→ **Work to be completed**
From the rows below, output the lines from the line with "Mark the Seminole State Forest label" to the line with "tap(241, 114)", inclusive, as a JSON array of strings with one string per line. Leave out blank lines.

------------------------------------------------------------

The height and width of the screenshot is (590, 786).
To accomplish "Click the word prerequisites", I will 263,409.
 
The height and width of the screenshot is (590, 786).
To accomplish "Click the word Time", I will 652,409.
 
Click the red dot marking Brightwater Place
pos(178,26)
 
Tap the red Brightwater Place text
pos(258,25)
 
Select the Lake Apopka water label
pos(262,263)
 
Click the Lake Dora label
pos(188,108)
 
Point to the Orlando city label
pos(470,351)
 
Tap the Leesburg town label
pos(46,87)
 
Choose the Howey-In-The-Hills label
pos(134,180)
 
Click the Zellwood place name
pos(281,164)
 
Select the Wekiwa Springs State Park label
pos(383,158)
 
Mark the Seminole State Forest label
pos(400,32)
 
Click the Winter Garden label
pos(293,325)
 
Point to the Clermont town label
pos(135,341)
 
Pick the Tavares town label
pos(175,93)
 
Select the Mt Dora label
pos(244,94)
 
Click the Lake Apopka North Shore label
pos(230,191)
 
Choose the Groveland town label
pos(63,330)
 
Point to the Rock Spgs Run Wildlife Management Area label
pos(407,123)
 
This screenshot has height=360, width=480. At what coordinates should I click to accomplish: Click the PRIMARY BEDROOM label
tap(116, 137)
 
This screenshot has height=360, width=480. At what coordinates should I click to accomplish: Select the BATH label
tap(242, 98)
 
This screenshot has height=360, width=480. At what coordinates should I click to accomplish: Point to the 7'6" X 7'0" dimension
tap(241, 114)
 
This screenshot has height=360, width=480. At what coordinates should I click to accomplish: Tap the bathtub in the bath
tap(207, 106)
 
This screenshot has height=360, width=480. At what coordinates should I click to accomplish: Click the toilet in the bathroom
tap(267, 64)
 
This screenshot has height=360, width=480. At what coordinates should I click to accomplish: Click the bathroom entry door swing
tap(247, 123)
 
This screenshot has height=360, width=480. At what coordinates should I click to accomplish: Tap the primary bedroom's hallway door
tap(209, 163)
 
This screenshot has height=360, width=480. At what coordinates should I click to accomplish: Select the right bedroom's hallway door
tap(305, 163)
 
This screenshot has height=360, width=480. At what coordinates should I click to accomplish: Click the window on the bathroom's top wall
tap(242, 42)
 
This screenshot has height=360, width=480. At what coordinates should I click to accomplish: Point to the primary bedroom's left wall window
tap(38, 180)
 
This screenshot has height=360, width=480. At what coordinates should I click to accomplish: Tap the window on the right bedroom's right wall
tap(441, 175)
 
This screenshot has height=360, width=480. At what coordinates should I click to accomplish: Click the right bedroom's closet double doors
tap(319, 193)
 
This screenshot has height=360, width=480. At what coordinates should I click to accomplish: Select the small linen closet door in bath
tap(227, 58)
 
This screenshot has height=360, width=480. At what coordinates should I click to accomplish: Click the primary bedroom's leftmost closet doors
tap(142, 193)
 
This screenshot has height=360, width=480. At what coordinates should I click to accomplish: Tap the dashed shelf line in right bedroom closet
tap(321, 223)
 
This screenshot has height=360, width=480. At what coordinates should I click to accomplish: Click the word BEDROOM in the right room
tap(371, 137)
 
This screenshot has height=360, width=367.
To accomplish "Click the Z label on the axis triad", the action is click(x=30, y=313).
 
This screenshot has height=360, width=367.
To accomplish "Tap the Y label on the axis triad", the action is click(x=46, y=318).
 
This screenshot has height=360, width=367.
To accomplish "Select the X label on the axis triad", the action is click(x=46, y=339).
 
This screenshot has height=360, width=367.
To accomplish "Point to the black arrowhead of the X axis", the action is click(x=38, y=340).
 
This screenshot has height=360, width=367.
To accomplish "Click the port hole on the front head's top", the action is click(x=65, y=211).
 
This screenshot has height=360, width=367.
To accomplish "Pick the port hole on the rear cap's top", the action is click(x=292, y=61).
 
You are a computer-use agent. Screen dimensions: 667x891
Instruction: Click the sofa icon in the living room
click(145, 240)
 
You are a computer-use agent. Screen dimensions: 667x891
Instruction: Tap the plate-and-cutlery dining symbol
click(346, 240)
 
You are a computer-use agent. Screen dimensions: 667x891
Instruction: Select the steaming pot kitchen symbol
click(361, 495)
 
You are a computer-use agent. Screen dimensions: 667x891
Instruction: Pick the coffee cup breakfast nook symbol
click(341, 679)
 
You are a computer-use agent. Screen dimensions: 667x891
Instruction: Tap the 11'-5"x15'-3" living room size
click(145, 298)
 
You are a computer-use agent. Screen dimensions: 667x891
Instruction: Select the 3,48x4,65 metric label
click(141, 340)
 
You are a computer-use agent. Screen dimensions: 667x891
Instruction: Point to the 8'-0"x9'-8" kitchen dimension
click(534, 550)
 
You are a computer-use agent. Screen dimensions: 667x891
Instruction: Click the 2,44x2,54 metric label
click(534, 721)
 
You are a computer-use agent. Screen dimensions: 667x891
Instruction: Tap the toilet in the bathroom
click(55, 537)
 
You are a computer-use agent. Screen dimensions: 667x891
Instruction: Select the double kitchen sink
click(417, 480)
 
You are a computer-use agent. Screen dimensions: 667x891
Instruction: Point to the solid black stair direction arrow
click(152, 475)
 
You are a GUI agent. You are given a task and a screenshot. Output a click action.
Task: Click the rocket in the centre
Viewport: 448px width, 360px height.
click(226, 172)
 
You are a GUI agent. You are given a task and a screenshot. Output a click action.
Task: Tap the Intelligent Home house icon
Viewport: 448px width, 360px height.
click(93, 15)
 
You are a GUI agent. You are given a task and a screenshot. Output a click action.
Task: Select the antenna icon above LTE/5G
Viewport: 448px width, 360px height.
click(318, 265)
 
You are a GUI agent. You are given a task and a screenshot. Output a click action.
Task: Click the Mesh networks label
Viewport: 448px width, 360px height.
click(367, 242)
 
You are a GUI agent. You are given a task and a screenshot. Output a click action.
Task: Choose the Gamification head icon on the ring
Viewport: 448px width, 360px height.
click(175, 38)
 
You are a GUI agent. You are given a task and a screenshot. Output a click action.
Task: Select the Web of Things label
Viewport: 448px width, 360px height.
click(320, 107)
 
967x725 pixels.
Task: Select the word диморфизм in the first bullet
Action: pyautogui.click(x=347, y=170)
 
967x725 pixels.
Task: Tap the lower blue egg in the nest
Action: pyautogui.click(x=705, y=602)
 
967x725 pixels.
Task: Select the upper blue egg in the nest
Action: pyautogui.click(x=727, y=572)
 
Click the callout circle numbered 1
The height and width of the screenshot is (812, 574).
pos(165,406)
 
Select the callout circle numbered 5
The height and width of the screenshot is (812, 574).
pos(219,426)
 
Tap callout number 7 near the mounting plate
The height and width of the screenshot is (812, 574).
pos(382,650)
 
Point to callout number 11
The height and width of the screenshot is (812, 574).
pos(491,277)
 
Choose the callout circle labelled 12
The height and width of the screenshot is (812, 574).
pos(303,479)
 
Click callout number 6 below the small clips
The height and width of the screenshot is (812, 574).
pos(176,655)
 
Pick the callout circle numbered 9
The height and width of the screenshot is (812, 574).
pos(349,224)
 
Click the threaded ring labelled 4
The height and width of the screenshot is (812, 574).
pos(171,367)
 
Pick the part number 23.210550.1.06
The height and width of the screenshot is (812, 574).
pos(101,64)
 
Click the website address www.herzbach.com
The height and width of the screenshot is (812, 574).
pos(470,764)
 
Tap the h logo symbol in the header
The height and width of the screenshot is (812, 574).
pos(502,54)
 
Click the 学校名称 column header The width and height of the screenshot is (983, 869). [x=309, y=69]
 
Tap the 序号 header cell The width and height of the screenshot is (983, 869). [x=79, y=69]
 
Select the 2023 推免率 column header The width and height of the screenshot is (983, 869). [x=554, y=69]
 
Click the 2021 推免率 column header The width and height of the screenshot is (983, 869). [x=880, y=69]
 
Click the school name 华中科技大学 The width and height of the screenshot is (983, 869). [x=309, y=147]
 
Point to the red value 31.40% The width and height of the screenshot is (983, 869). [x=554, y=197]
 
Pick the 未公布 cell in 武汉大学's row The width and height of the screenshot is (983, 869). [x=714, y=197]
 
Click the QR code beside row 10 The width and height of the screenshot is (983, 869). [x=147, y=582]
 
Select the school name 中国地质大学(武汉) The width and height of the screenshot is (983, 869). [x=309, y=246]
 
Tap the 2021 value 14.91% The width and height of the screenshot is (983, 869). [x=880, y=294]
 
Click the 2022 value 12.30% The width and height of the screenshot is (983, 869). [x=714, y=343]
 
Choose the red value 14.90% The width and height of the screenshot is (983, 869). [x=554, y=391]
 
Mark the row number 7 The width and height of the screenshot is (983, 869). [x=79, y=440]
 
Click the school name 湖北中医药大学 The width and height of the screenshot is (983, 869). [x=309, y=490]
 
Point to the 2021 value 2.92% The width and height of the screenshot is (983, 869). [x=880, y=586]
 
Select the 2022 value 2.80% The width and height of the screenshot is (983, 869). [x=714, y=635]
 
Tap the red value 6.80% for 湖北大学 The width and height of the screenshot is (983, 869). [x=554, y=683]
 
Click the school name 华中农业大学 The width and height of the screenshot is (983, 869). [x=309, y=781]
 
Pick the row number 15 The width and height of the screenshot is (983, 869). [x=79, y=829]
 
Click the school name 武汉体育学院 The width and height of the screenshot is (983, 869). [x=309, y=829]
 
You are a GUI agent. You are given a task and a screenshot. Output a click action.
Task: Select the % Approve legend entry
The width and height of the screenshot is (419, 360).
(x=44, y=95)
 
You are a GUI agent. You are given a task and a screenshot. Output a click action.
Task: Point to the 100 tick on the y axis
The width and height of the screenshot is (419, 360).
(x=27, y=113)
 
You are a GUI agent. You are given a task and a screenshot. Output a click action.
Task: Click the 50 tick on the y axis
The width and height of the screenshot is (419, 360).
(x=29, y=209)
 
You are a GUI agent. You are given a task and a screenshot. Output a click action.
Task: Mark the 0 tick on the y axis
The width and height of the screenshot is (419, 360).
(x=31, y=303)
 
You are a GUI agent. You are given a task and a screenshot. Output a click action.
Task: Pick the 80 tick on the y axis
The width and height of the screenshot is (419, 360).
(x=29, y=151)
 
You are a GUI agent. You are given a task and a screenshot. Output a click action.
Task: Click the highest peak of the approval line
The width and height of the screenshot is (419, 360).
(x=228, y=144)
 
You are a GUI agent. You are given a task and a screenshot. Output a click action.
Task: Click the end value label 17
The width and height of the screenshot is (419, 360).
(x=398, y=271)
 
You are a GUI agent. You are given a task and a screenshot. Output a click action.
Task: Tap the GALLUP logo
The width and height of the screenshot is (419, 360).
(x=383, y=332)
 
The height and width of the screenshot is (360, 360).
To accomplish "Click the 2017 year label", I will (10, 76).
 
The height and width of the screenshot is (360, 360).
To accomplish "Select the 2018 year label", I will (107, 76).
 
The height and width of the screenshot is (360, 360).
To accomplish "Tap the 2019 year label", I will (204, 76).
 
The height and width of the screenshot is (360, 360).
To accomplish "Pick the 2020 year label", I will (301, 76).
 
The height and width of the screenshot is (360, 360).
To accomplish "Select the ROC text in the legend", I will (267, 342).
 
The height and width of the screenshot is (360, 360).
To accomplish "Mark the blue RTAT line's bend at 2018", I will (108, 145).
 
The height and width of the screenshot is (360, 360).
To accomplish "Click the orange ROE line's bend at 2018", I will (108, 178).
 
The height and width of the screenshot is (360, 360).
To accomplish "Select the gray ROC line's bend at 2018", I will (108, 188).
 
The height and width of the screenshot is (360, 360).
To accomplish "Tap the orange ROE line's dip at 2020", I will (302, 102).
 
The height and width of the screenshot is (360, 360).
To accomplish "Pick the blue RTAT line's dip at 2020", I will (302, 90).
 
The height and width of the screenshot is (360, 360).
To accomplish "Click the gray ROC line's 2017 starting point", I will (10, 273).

------------------------------------------------------------

→ **Right answer**
[
  "Mark the Seminole State Forest label",
  "pos(400,32)",
  "Click the Winter Garden label",
  "pos(293,325)",
  "Point to the Clermont town label",
  "pos(135,341)",
  "Pick the Tavares town label",
  "pos(175,93)",
  "Select the Mt Dora label",
  "pos(244,94)",
  "Click the Lake Apopka North Shore label",
  "pos(230,191)",
  "Choose the Groveland town label",
  "pos(63,330)",
  "Point to the Rock Spgs Run Wildlife Management Area label",
  "pos(407,123)",
  "This screenshot has height=360, width=480. At what coordinates should I click to accomplish: Click the PRIMARY BEDROOM label",
  "tap(116, 137)",
  "This screenshot has height=360, width=480. At what coordinates should I click to accomplish: Select the BATH label",
  "tap(242, 98)",
  "This screenshot has height=360, width=480. At what coordinates should I click to accomplish: Point to the 7'6\" X 7'0\" dimension",
  "tap(241, 114)"
]